For centuries honeybees have attracted human fascination. Not only are they polinators and producers of the nutritious sweet substance but also members of an amazing social structure. As social insects, honeybees form large family groups which allows them to perform tasks impossible to solitary insects, such as construction of complex nests, division of labor, or group defense. The details of the bee communication system, regulation of supply and demand and allocation of tasks are unknown.
In this work I leverage the recent advances in deep learning to build image analysis methods for multi-object tracking. I devised a method for finding orientation and location of densely packed beed on a surface of a 2D observation beehive. Current method for finding bee identities allows for tracking hundreds of individuals over a short time span.

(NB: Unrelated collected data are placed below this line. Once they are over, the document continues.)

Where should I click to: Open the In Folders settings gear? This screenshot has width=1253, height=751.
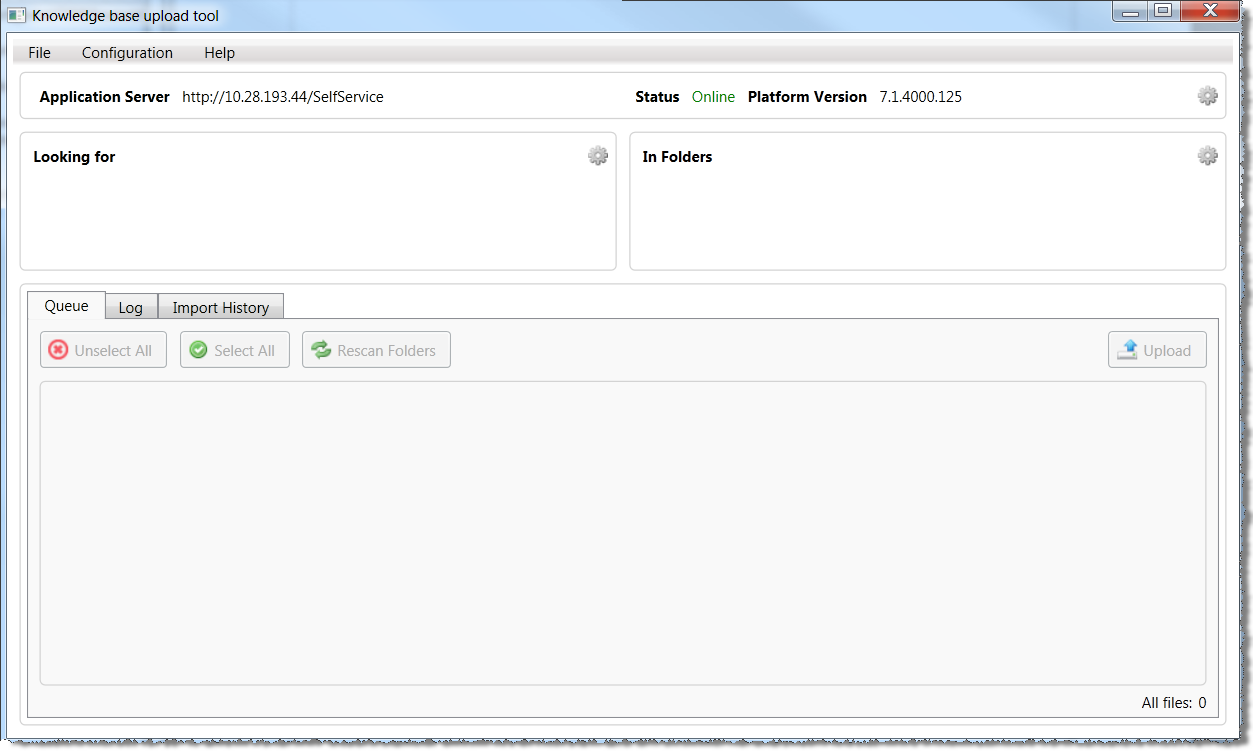[1207, 156]
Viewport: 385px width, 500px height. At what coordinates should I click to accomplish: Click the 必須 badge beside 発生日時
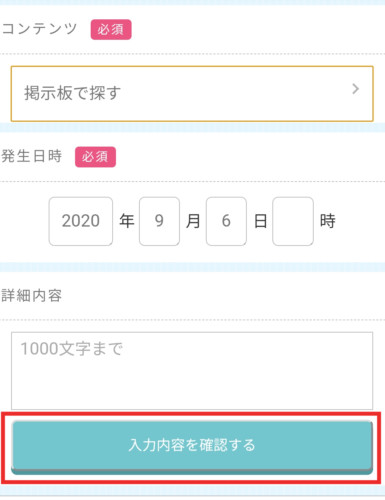click(x=95, y=157)
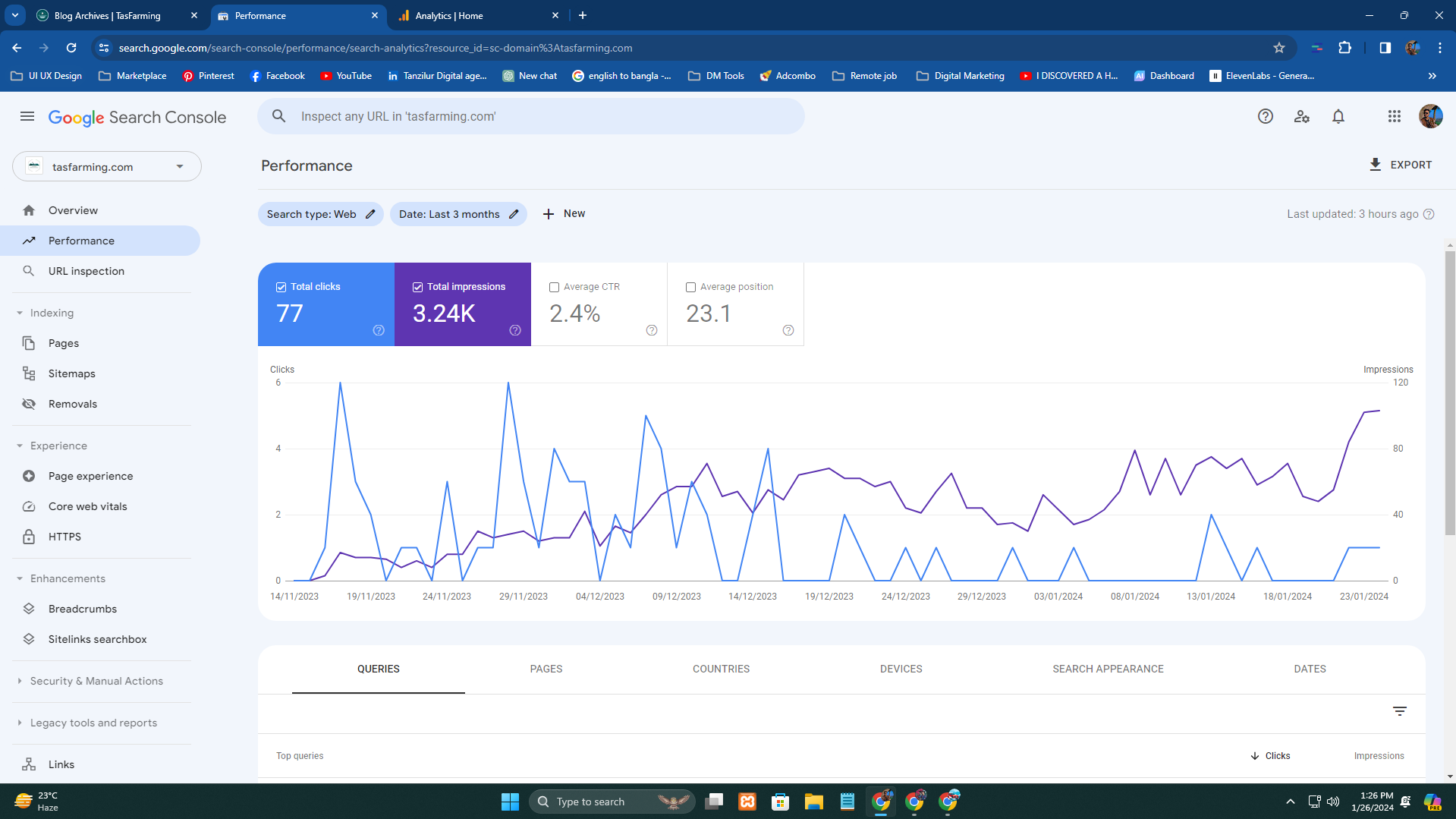Click the table filter rows icon

tap(1399, 711)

Bozek K, Hebert L, Mikheyev AS, Stephens GJ Towards dense object tracking in a 2D honeybee hive Computer Vision and Pattern Recognition 2018

C. elegans

I am also interested in the behavior of C. elegans. Traditionally, behaviors are categorized by observers trained to identify relevant elements. In ethology, study of animal behavior, these would include feeding, fighting, or mating. Here I am exploring alternative to the subjective categorization-based ways to quantitatively represent behavior. Recent comprehensive, category-free ways of quantifying animal behavior have pointed to few general principles: behavior is low-dimensional – it can be described with fewer values than the morphological degrees of freedom; also it is stereotyped, it occurs in distinct, repetitive patterns.
Here I use unsupervised deep learning methods to find representations of C. elegans posture space. Similar to other organisms, behavior of this nematode can be comprehensively captured with only few variables. It is also stereotyped allowing to realistically simulate its movement with recurrent neural network models operating on the low-dimensional worm representations (see the animation above!). Novel, descriptions of C. elegans behavior could potentially better map onto other variables of interest, most prominently on the genetic, neural, or gene expression variation.